▶ **DATASET RECORDS**:
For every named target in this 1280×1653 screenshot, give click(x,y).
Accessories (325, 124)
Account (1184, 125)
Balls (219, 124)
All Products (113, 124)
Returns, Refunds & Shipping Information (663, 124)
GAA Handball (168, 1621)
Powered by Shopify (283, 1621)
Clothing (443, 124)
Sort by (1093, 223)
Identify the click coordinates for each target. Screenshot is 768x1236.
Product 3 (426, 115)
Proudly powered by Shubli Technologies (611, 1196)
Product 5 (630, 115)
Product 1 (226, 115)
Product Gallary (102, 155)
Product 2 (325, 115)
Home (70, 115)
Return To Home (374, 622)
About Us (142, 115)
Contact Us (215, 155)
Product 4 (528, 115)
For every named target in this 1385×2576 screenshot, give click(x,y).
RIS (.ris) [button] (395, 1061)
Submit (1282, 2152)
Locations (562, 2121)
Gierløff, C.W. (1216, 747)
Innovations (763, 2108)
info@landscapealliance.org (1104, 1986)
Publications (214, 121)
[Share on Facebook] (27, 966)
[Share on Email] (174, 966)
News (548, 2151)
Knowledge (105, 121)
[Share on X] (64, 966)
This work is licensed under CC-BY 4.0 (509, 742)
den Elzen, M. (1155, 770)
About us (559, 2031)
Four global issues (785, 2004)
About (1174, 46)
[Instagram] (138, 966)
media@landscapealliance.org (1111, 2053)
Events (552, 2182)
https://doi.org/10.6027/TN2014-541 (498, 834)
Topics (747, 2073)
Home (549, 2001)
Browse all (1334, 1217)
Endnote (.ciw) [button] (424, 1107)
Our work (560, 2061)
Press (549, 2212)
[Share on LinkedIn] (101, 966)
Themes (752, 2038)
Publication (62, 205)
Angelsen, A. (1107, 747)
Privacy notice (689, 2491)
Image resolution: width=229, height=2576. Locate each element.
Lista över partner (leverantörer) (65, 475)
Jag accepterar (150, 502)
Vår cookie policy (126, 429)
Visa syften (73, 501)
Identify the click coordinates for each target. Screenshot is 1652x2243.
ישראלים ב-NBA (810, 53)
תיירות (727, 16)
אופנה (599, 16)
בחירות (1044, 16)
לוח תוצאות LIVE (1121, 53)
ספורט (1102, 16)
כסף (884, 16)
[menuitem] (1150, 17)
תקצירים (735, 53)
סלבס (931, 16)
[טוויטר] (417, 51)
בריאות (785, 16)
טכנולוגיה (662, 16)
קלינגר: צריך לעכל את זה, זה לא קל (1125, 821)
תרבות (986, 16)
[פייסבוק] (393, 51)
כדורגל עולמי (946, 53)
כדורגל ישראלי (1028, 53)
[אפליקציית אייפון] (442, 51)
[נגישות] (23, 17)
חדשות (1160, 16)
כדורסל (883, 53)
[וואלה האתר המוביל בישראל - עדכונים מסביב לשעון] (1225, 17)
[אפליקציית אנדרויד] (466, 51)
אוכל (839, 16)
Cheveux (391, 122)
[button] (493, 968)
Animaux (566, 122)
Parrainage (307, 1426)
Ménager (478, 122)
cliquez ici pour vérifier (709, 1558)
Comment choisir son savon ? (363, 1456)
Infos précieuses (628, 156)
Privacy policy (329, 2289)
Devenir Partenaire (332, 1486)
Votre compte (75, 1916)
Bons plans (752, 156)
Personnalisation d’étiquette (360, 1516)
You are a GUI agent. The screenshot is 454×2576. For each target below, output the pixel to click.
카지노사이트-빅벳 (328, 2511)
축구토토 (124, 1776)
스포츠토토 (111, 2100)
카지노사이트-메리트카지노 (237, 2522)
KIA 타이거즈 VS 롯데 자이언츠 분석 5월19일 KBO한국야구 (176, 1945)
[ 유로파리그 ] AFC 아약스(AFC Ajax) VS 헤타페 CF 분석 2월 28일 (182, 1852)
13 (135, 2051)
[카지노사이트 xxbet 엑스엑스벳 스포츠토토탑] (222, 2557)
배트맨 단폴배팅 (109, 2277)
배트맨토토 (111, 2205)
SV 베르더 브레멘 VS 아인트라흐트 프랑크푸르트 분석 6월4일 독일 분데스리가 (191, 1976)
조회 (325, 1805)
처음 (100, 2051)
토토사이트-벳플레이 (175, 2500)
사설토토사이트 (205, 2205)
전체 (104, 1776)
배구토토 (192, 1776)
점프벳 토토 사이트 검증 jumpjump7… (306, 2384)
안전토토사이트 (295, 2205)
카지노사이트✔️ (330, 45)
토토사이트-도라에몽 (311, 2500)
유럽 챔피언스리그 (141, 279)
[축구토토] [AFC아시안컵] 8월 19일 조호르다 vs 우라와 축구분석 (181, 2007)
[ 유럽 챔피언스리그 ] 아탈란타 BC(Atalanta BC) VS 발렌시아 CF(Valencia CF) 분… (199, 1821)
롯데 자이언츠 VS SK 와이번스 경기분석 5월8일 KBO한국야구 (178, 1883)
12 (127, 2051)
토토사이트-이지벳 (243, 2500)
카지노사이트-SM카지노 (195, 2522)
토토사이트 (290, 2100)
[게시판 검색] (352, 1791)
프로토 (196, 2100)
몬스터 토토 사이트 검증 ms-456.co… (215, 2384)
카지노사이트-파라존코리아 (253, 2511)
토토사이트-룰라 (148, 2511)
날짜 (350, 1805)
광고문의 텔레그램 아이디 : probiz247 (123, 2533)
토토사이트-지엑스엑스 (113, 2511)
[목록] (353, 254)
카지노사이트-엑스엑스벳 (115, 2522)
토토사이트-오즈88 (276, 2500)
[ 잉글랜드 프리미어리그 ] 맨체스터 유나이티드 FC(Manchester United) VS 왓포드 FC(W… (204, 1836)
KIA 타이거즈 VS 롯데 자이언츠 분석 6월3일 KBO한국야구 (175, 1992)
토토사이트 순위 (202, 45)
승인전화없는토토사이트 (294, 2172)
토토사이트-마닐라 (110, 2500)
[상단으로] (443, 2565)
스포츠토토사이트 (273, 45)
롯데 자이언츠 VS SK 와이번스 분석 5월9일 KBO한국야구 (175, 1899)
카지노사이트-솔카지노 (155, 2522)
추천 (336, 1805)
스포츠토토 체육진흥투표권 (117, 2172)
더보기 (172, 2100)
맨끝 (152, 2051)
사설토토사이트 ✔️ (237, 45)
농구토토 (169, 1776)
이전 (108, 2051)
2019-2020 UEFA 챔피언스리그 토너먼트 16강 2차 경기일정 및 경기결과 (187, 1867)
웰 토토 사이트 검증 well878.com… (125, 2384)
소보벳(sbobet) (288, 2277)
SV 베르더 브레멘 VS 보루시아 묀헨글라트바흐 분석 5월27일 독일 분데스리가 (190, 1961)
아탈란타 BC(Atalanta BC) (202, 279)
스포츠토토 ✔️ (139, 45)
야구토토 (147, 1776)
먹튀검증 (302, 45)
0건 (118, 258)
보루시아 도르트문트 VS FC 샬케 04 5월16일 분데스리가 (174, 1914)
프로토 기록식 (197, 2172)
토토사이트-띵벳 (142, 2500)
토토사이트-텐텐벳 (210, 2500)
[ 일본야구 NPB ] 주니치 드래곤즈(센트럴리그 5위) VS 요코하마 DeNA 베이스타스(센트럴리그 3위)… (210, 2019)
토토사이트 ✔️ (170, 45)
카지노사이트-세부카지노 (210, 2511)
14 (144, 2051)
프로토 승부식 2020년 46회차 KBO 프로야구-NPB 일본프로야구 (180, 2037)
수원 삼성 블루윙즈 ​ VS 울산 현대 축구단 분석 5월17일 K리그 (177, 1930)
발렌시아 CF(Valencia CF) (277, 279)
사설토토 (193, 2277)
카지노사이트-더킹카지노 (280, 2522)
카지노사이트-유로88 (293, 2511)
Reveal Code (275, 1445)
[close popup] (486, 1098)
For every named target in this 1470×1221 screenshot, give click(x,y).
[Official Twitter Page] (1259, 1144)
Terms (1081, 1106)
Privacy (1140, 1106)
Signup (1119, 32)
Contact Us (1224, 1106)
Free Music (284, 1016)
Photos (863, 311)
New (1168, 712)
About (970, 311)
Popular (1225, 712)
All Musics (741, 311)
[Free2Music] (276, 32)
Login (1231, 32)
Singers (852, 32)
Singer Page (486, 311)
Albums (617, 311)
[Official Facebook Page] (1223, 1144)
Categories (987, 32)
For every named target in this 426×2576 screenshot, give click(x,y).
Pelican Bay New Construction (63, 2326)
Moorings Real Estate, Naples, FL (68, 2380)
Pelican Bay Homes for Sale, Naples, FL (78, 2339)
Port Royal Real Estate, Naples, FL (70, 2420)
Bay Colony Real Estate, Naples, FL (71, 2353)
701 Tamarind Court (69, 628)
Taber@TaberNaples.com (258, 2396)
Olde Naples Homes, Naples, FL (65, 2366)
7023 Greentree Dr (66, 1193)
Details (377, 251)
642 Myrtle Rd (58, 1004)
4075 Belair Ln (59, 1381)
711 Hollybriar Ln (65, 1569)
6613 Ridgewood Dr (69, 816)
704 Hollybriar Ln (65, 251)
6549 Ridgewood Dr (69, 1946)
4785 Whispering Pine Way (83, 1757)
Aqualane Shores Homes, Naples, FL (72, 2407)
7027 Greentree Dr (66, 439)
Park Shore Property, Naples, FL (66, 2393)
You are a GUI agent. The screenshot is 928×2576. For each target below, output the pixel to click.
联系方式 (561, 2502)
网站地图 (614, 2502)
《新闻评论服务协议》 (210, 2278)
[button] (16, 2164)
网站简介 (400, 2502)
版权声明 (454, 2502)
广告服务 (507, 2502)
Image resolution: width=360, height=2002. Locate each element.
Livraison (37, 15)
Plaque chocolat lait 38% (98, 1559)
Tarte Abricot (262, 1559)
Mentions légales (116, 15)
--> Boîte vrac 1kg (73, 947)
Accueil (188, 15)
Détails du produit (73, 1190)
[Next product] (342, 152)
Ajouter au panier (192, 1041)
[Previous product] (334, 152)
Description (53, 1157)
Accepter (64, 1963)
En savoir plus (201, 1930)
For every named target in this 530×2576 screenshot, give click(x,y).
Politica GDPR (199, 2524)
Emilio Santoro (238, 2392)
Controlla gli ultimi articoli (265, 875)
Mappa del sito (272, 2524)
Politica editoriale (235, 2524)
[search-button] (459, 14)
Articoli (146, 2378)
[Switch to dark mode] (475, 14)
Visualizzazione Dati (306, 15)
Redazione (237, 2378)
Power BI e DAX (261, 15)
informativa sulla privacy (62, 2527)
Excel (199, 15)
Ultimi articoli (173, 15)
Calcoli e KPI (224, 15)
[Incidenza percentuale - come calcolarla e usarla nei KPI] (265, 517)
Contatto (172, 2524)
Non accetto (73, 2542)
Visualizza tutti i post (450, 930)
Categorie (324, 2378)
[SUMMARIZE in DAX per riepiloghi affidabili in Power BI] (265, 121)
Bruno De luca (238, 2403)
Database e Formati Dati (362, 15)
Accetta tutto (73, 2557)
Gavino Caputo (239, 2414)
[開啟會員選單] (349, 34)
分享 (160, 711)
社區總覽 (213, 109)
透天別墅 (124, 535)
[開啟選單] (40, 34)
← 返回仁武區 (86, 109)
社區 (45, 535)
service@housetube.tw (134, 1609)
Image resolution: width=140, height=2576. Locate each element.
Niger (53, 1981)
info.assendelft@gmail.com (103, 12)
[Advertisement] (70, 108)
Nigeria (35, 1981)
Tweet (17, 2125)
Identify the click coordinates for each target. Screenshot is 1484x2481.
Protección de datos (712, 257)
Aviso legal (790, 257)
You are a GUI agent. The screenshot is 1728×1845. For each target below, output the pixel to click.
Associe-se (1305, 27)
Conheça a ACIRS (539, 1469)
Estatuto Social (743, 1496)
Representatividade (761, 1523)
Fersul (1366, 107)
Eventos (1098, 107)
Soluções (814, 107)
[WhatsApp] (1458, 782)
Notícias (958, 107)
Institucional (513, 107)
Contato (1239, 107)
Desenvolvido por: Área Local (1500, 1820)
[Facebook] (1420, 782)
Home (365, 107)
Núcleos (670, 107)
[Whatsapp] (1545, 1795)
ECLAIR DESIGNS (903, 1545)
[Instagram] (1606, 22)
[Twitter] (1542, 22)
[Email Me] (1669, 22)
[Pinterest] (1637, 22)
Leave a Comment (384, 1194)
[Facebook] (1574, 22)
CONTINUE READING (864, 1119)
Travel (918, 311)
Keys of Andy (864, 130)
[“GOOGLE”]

▶ **GOAL OF THE EXERCISE**: Nothing but the lines above from the one containing "Reveal Code (275, 1445)" through the one containing "Bay Colony Real Estate, Naples, FL (71, 2353)" should appear in the answer, each repeated exactly.

▶ **ANSWER TO THIS PROBLEM**:
Reveal Code (275, 1445)
[close popup] (486, 1098)
For every named target in this 1470×1221 screenshot, give click(x,y).
[Official Twitter Page] (1259, 1144)
Terms (1081, 1106)
Privacy (1140, 1106)
Signup (1119, 32)
Contact Us (1224, 1106)
Free Music (284, 1016)
Photos (863, 311)
New (1168, 712)
About (970, 311)
Popular (1225, 712)
All Musics (741, 311)
[Free2Music] (276, 32)
Login (1231, 32)
Singers (852, 32)
Singer Page (486, 311)
Albums (617, 311)
[Official Facebook Page] (1223, 1144)
Categories (987, 32)
For every named target in this 426×2576 screenshot, give click(x,y).
Pelican Bay New Construction (63, 2326)
Moorings Real Estate, Naples, FL (68, 2380)
Pelican Bay Homes for Sale, Naples, FL (78, 2339)
Port Royal Real Estate, Naples, FL (70, 2420)
Bay Colony Real Estate, Naples, FL (71, 2353)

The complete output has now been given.